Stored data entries

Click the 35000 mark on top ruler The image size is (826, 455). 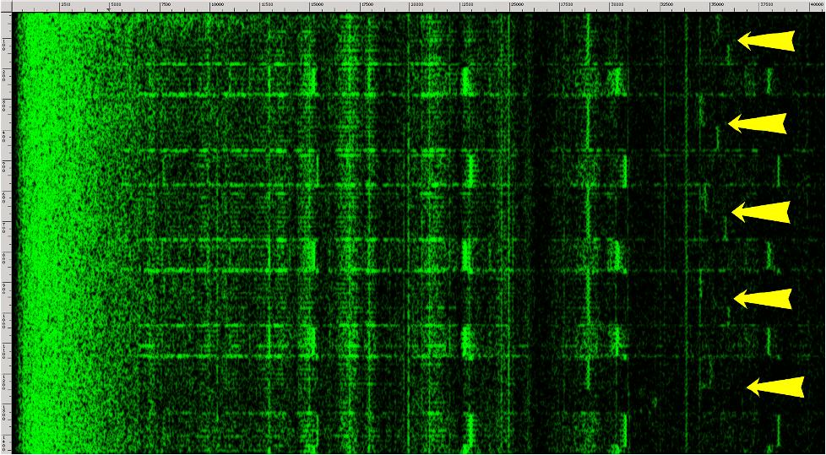click(718, 5)
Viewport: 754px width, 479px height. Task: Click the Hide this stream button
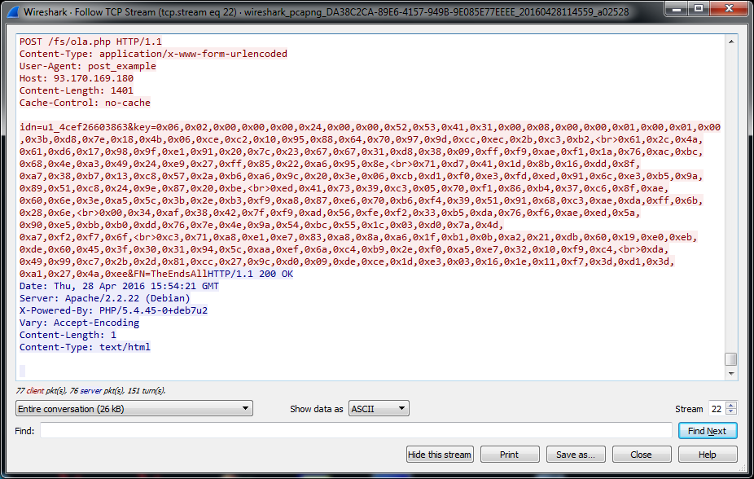point(440,455)
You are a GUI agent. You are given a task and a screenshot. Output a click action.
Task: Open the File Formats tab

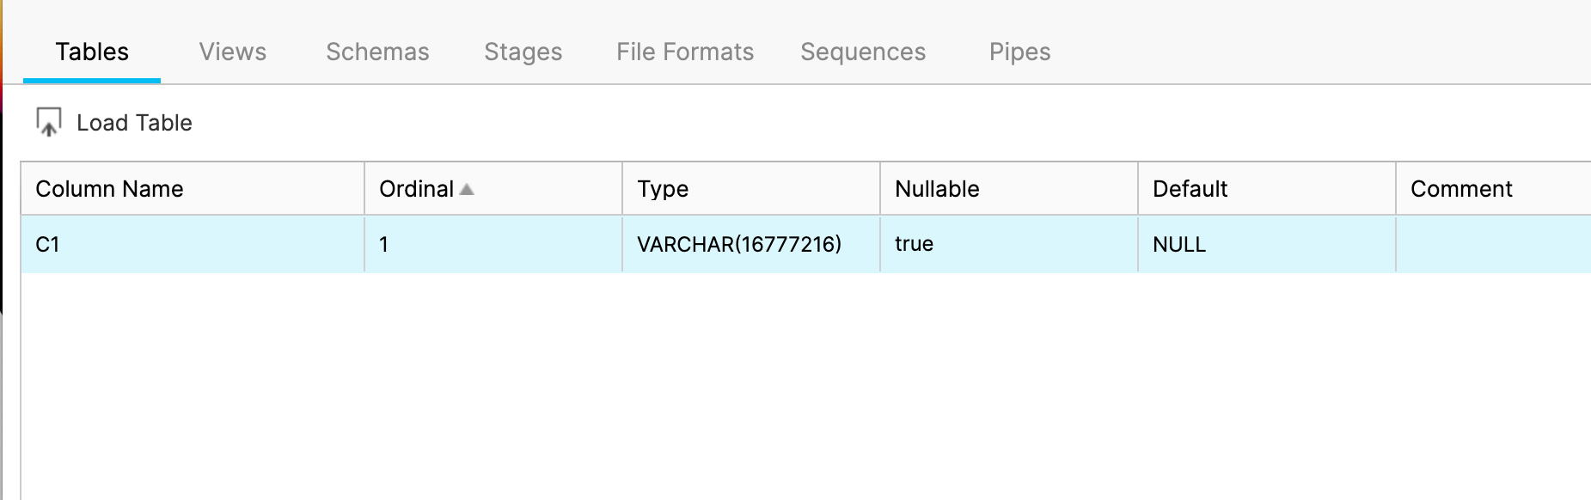point(683,52)
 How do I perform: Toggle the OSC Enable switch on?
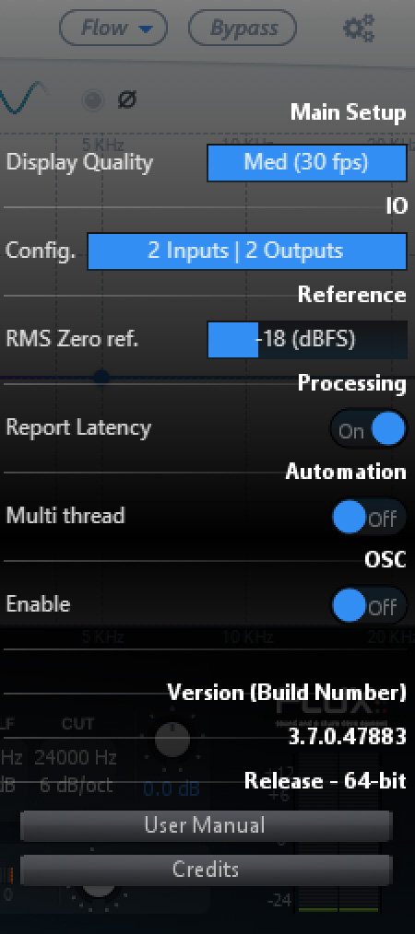[369, 606]
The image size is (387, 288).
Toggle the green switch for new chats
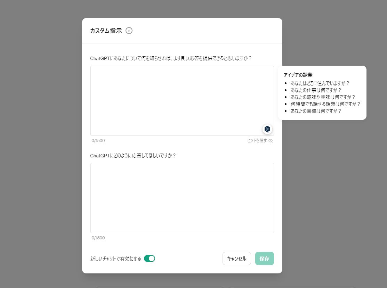(150, 258)
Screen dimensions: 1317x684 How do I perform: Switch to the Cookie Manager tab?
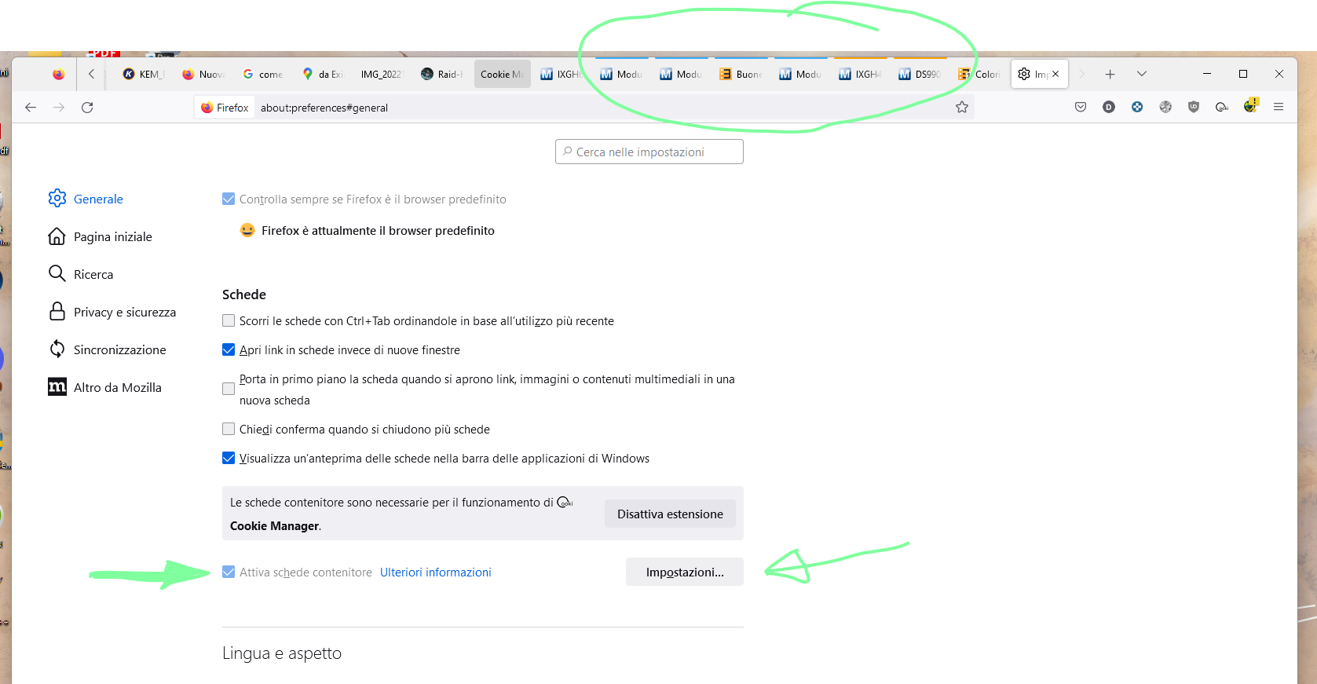pos(502,75)
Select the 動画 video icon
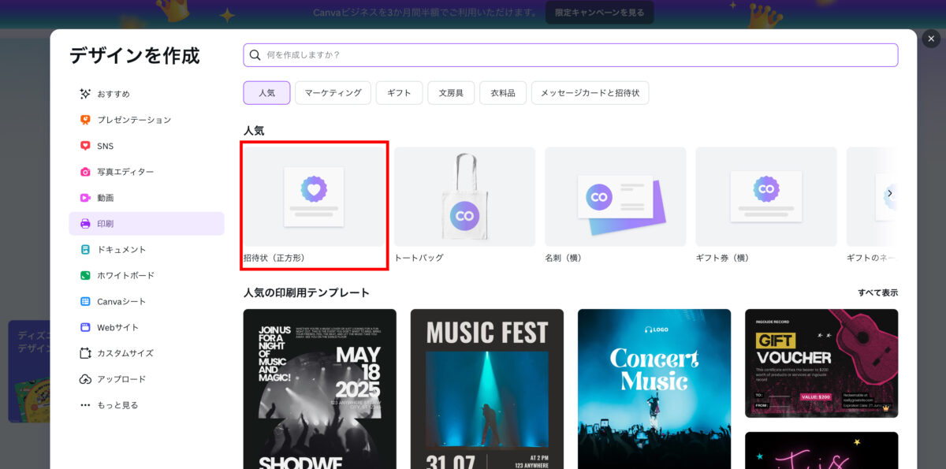The height and width of the screenshot is (469, 946). [85, 198]
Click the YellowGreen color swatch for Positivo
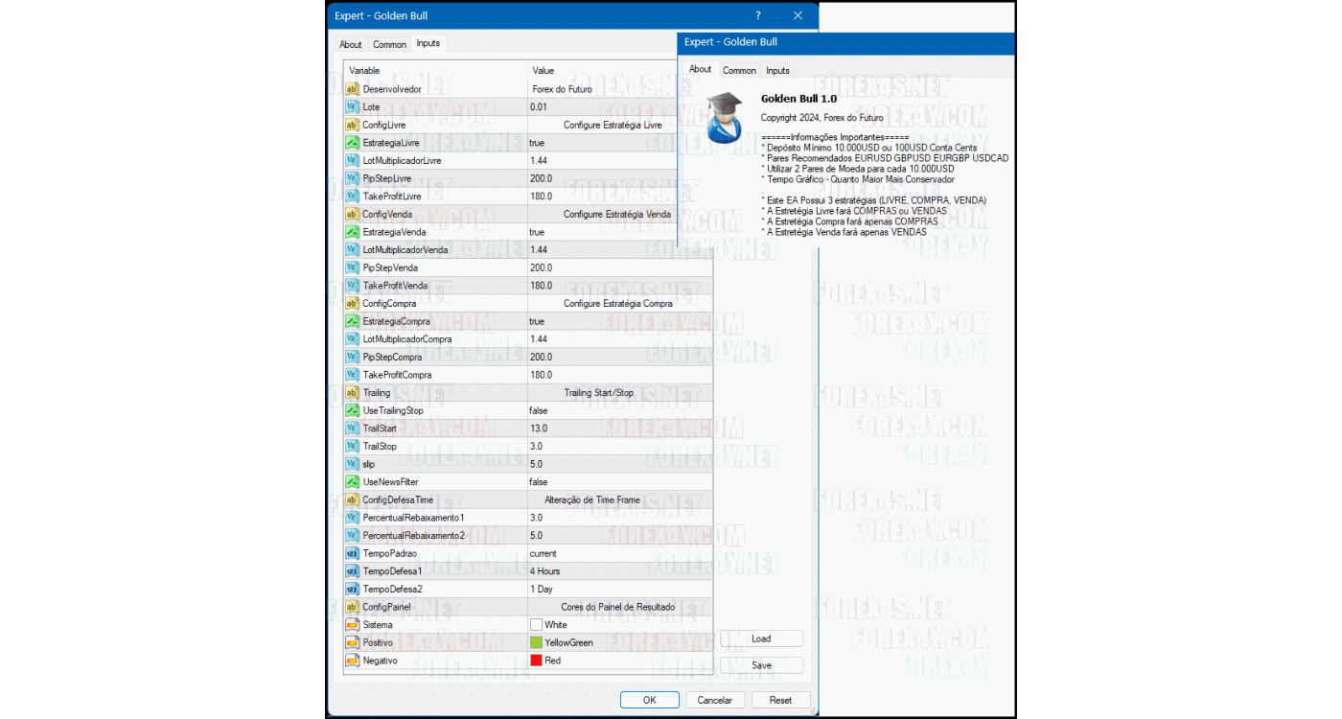 coord(537,642)
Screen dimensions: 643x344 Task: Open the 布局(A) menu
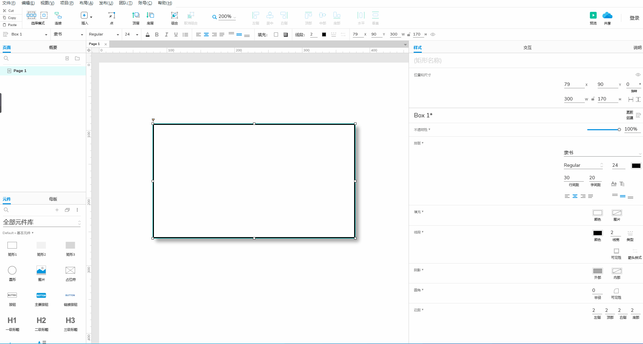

_What needs to be done_
Leaving the pictures out, set down exactly the lines from the one with "Task: Open the File Formats tab" through the end of the records.

_Answer space_
Task: Open the File Formats tab

point(683,52)
 How do I perform: Toggle the OSC Enable switch on?
[369, 606]
The image size is (387, 288).
Toggle the green switch for new chats
(150, 258)
Screen dimensions: 1317x684 How do I perform: Switch to the Cookie Manager tab?
pos(502,75)
Select the 動画 video icon
The height and width of the screenshot is (469, 946). [85, 198]
Click the YellowGreen color swatch for Positivo
 coord(537,642)
Screen dimensions: 643x344 Task: Open the 布局(A) menu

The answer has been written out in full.